Cultural safety of health care for First Nations people in prison

The Cultural Respect Framework 2016–2026 defines cultural safety by the experience of the health consumer with regards to the care they are given, and their ability to access services and raise concerns (AHMAC 2016). This includes the treatment of care by the health professional and the client’s feelings of cultural safety.

Cultural safety is about how care is provided, rather than what care is provided. It requires health-care providers to deliver safe, accessible and responsive health care that is free of racism by:

  • recognising and responding to the power imbalance between practitioner and patient
  • reflecting on their knowledge, skills, attitudes, practising behaviours and conscious and unconscious biases (Department of Health 2021).

Objective 3.2 of the National Aboriginal and Torres Strait Islander Plan 2021–31 also outlines that health-care providers must have cultural safety values, behaviours and standards embedded in the workplace culture (Department of Health 2021).

Aboriginal Community Controlled Health Organisations and Aboriginal Medical Services in prisons

An Aboriginal Community Controlled Health Organisation (ACCHO) is a primary health-care service initiated and operated by the local Aboriginal community. An Aboriginal Medical Service (AMS) is a health service funded principally to provide services to First Nations people. It may be either an ACCHO or a state or territory government-run service. Currently in Australia, there are more than 140 ACCHOs and more than 200 AMSs and other Aboriginal and Torres Strait Islander health services (NACCHO n.d [b]).

These services deliver holistic, comprehensive and culturally appropriate health care to the community that controls them through a locally elected Board of Management (NACCHO n.d [a]).

The Royal Commission into Aboriginal Deaths in Custody (RCIADIC) recommended that corrective services, in conjunction with Aboriginal health services and other such bodies, should review and report on health service provision to First Nations people in correctional institutions (RCIADIC 1991).

It was recommended that this review include the involvement of Aboriginal health services in providing mental and physical health care for First Nations people in custody (RCIADIC 1991). This could be achieved through visits to prisons by ACCHOs and AMSs, and by employing Aboriginal health practitioners as members of the clinic staff.

However, ACCHOs in Australia are subject to funding shortages and are often over-stretched in their ability to service the people in their communities (Moran et al. 2014; NACCHO n.d [a]). This limits their capacity to reach all communities in need, including prisons where First Nations people make up a substantial portion of the population. Currently, there are only a few prisons in Australia that facilitate visits by ACCHOs.

Culturally appropriate care reported by prison dischargees

First Nations prison dischargees were asked whether they received a visit from an ACCHO or an AMS while in prison.

Of 200 First Nations prison dischargees, 26% reported receiving treatment or consultation in prison from an ACCHO and/or an AMS (Indicator 3.2.7).

Many prison facilities have First Nations health practitioners and other First Nations professionals or staff to provide culturally appropriate health care.

For those First Nations dischargees who received them in prison, 18% of ACCHO or AMS services were for health care, 7.5% for access to legal support, 7.0% for alcohol and other drugs support, 7.0% for social and emotional wellbeing, 5.0% for housing support, 4.0% for child, family or community services and 2.5% for quitting smoking.

Culturally appropriate care happens in many ways, not just through the ACCHOs and AMSs. Therefore, people in prison were also asked whether they had received culturally appropriate care in prison.

Of 200 First Nations prison dischargees, nearly two-thirds (65%) reported they received culturally appropriate health care in prison (Indicator 3.2.8).

First Nations male dischargees were less likely to report receiving culturally appropriate health care (63%) than First Nations female dischargees (76%).

First Nations dischargees aged 25–34 were the group most likely to report that they received culturally safe health care in prison (68%), while those aged 18–24 were the least likely (61%).
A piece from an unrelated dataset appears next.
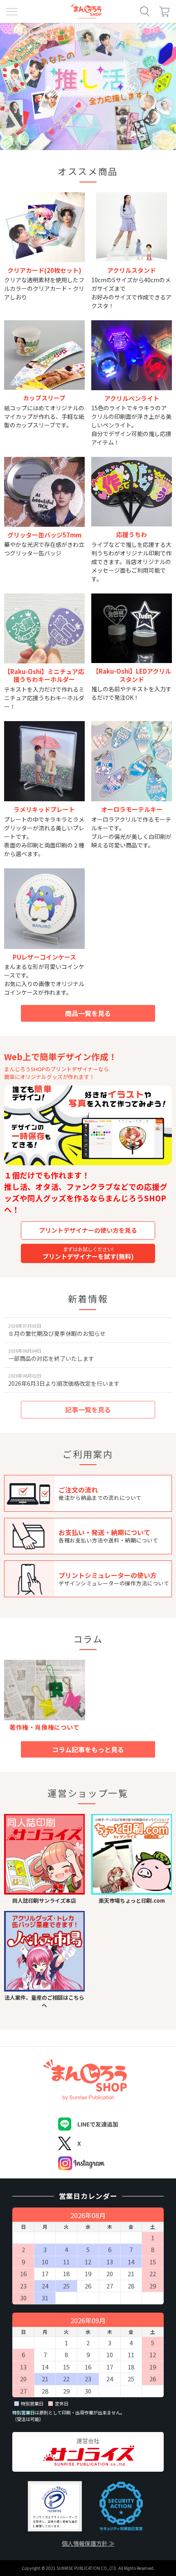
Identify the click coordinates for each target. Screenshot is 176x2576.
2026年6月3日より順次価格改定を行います (64, 1383)
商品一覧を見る (88, 1013)
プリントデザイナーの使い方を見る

Visiting health professionals from Aboriginal health services

Fifteen per cent of participating prisons received visits by ACCHO and/or AMS health professionals daily, weekly or monthly (Indicator 3.2.9).

Of the 11 prisons that reported receiving visits from ACCHO and/or AMS health professionals, the visits occurred at least weekly in nearly a half of the facilities (45%), at least monthly in 36% of them and daily in 18% of them.
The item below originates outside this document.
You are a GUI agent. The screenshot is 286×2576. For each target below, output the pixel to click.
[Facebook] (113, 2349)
Visiting health professionals from ACCHOs and/or AMSs were most likely to be Aboriginal health practitioners (at 7 prison facilities), but also included counsellors (at 4 facilities), doctors (at 3 facilities), psychologists (at 3 facilities), social workers (at 2 facilities) and alcohol and other drug practitioners (at 2 facilities).

Seventy-six per cent of participating prisons reported never receiving visits from ACCHO and/or AMS health professionals.